Nos dois primeiros anos de vida, a Sociedade Brasileira de Pediatria recomenda apenas o uso criterioso de vitamina D e ferro. Ômega 3 e vitamina B12 são importantes para crianças veganas. Mas o cardápio de promessas da indústria é vasto: soro para grávidas que aumenta o QI do bebê, remedinho que resolve a birra, melhora o foco, desinflama o cérebro, “turbina” a imunidade, “desintoxica”, faz dormir melhor. Para cada problema complexo da infância — seletividade alimentar, agitação, dificuldade escolar, ansiedade, TDAH — o mercado oferece um milagre. A desinformação vai da marca da blogueira à grande indústria. Há pouco, uma conhecida marca de suplemento nutricional (recomendado para “crianças que não comem bem”, e cujo principal ingrediente são açúcares) fez publicidade prometendo maior crescimento em altura para os “baixinhos”. Uma mentira monstruosa.

A cultura fitness e as redes sociais influenciam cada vez mais as escolhas alimentares. A Sociedade Brasileira de Pediatria alerta que não existe indicação para o uso rotineiro de whey protein e creatina em crianças e adolescentes saudáveis: as necessidades proteicas são facilmente (e melhor) alcançadas com uma alimentação equilibrada.

No autismo e TDAH, a desinformação atinge níveis alarmantes. Não existe protocolo de suplementos que cure condições neurobiológicas e ambientais complexas. Crianças autistas podem ser seletivas e ter deficiências que exijam suplementação, mas essa deve ser feita individualmente, por médico e nutricionista.

Suplementação séria salva vidas. Ferro previne anemia e é essencial para diversas funções orgânicas. Vitamina D é importante para o metabolismo ósseo e para a imunidade. Zinco ajuda no manejo da diarreia. Vitamina A reduz mortalidade em contextos de risco.
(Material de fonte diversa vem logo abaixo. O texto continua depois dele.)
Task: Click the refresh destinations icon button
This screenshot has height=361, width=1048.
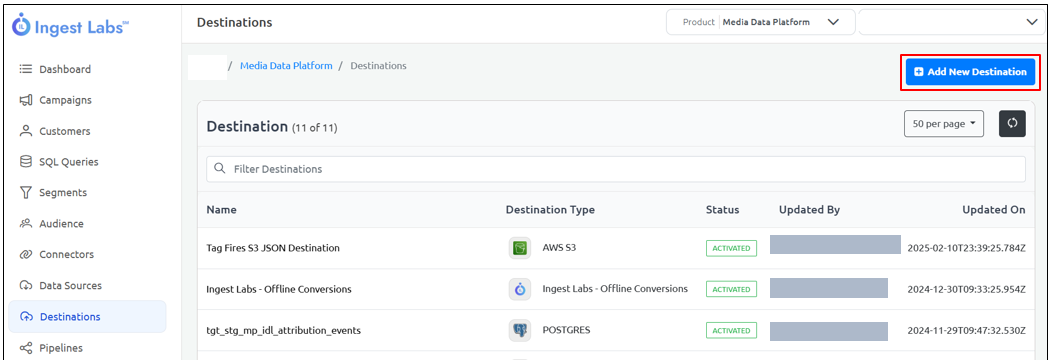Action: click(1012, 124)
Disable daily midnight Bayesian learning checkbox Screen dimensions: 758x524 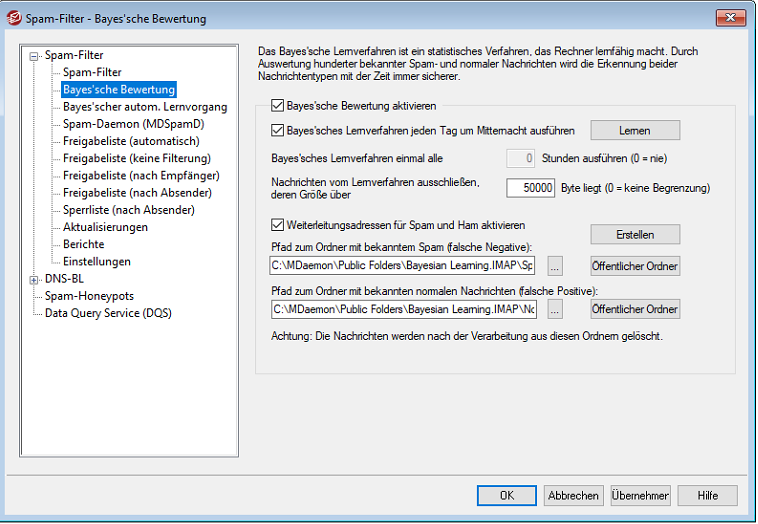point(278,130)
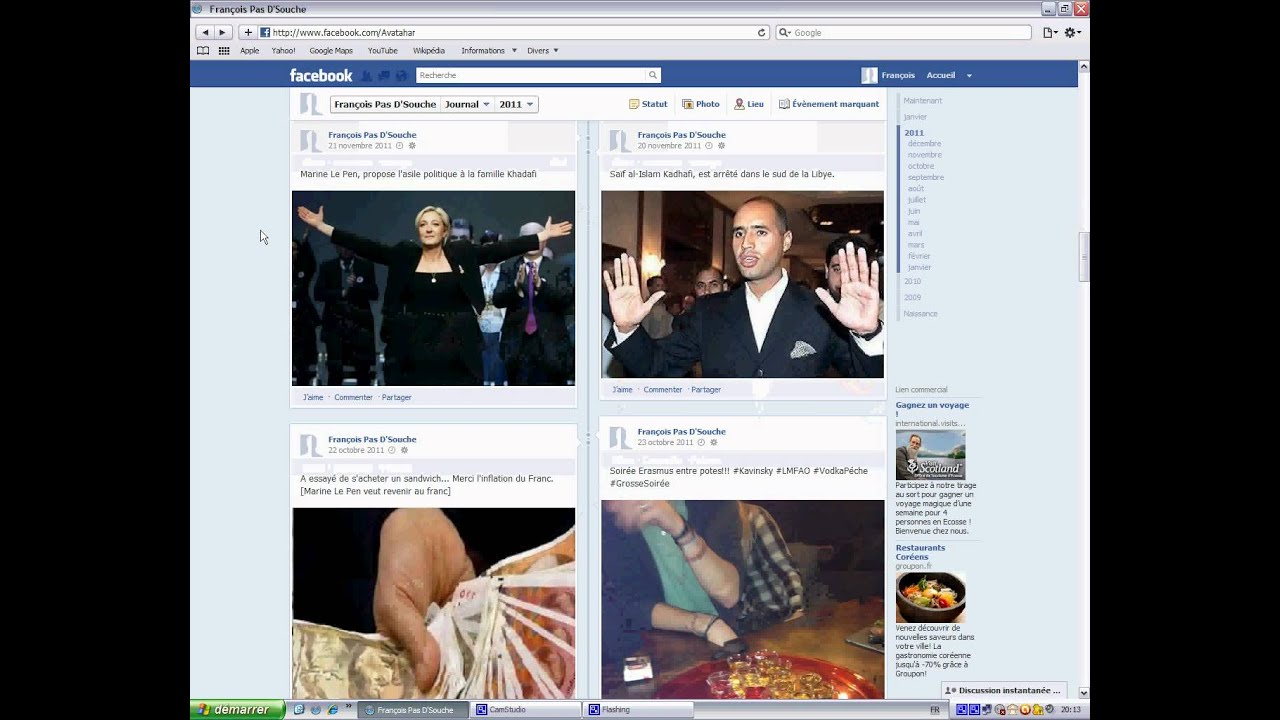Click the add bookmark plus button
Image resolution: width=1280 pixels, height=720 pixels.
pos(248,33)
Tudo com indicação precisa, avaliação e dosagem personalizada e acompanhamento. Por outro lado, vitaminas A e D em excesso se acumulam no organismo e adoecem. Ferro e iodo em demasia intoxicam. A via intravenosa amplia os riscos: infecção, reação alérgica, sobrecarga.
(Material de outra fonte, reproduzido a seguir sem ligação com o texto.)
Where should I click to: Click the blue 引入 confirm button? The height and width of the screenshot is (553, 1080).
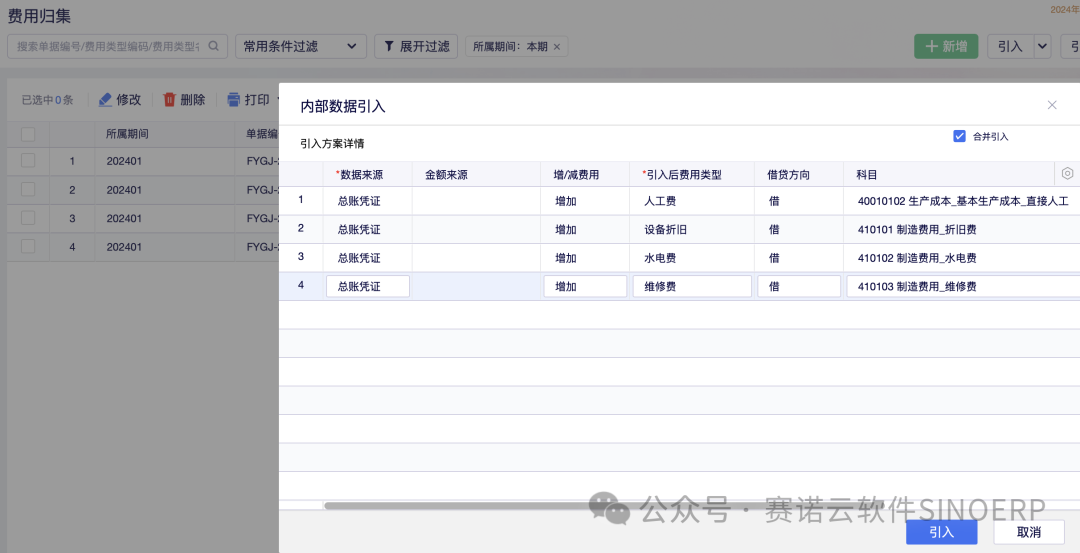[941, 532]
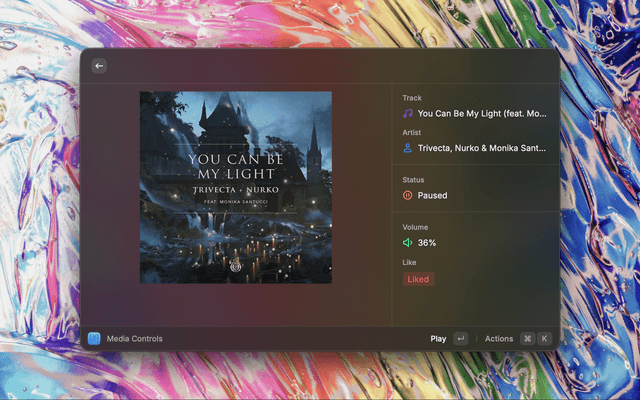Click the artist person icon
The width and height of the screenshot is (640, 400).
click(408, 148)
Se as promessas são milagrosas, a desinformação está presente e explorando a angústia parental. Aliás, a Anvisa proíbe alegações terapêuticas em suplementos.
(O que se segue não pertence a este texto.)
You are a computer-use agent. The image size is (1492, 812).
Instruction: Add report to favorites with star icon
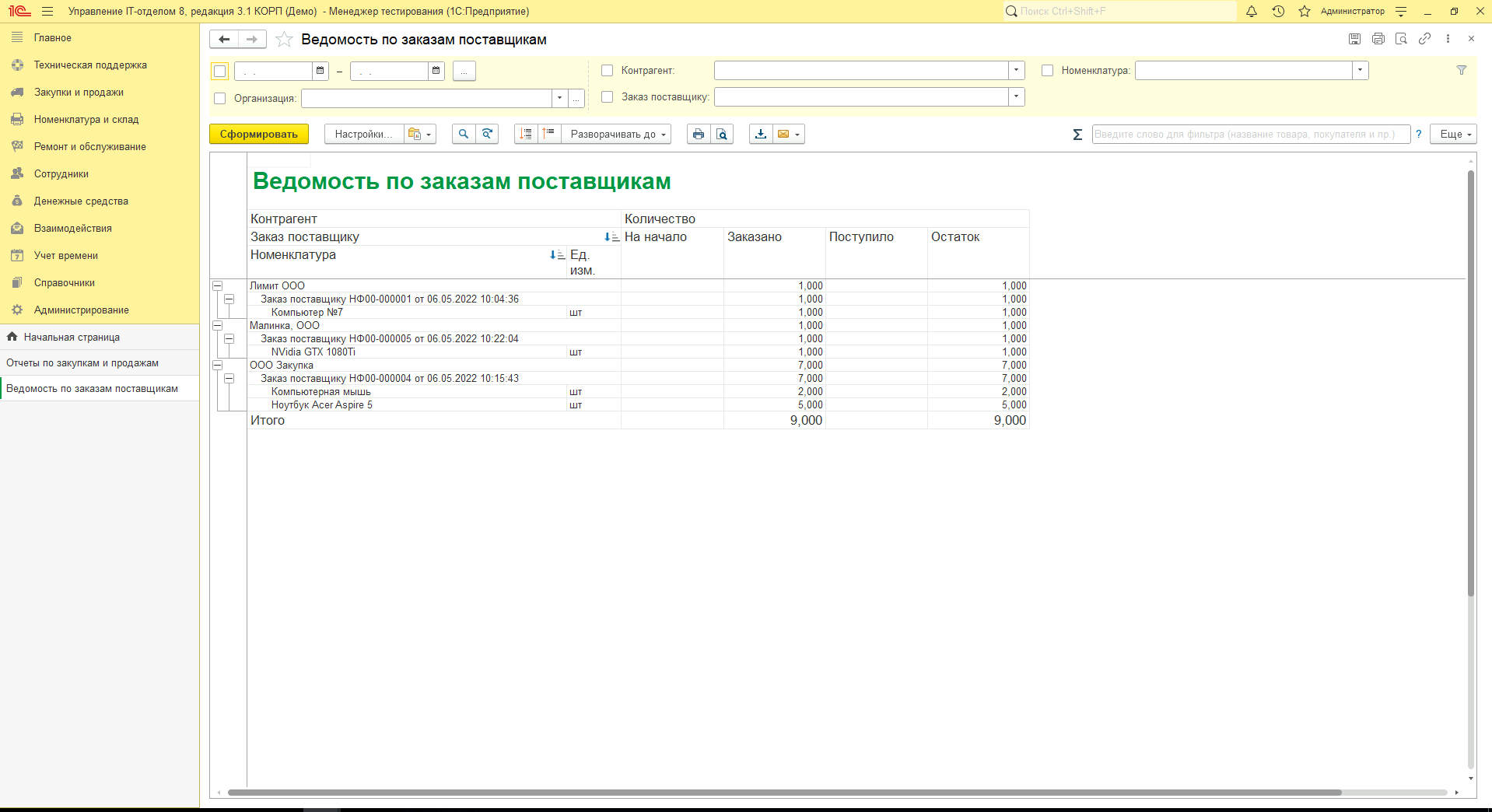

Desinformação vende muito e cria certezas dignas de seitas. O dióxido de cloro, um alvejante industrial, é vendido no Telegram como MMS (Miracle Mineral Solution), que cura câncer, autismo e faz “detox vacinal”. Quando uma mãe e seu filho sofreram com vômitos e diarreia graves (o produto causa lesões na mucosa intestinal), ela perguntou no grupo o que havia feito de errado.

Crianças ganham saúde com comida de verdade, sono, brincadeira, movimento, afeto e boa rotina. Antes de seguir um “protocolo” vendido nas redes, converse com o pediatra.